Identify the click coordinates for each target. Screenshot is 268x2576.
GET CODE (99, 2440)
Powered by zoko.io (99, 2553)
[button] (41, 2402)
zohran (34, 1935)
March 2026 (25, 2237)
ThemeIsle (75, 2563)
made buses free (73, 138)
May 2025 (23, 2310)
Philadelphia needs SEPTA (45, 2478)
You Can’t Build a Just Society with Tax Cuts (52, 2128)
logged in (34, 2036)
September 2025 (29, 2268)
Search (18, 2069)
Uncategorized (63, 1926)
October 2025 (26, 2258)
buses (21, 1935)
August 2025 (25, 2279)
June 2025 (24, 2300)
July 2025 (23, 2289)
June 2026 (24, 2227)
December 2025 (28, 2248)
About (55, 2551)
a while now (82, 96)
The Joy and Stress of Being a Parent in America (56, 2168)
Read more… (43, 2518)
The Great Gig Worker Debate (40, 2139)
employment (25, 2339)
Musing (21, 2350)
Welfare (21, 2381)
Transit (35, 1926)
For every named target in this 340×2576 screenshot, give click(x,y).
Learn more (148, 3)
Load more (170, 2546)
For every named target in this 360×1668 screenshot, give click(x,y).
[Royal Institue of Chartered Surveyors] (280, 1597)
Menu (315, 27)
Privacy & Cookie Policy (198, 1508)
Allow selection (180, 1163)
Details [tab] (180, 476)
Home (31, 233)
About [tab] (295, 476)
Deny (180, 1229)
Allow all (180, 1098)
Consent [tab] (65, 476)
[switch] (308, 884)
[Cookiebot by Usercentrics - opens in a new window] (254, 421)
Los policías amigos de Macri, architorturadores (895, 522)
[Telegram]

==========

**WORK REQUIRED**
Copy the lines of the entries above that mention "every".

**YOUR RESPONSE**
For every named target in this 340×2576 screenshot, give click(x,y).
For every named target in this 360×1668 screenshot, give click(x,y).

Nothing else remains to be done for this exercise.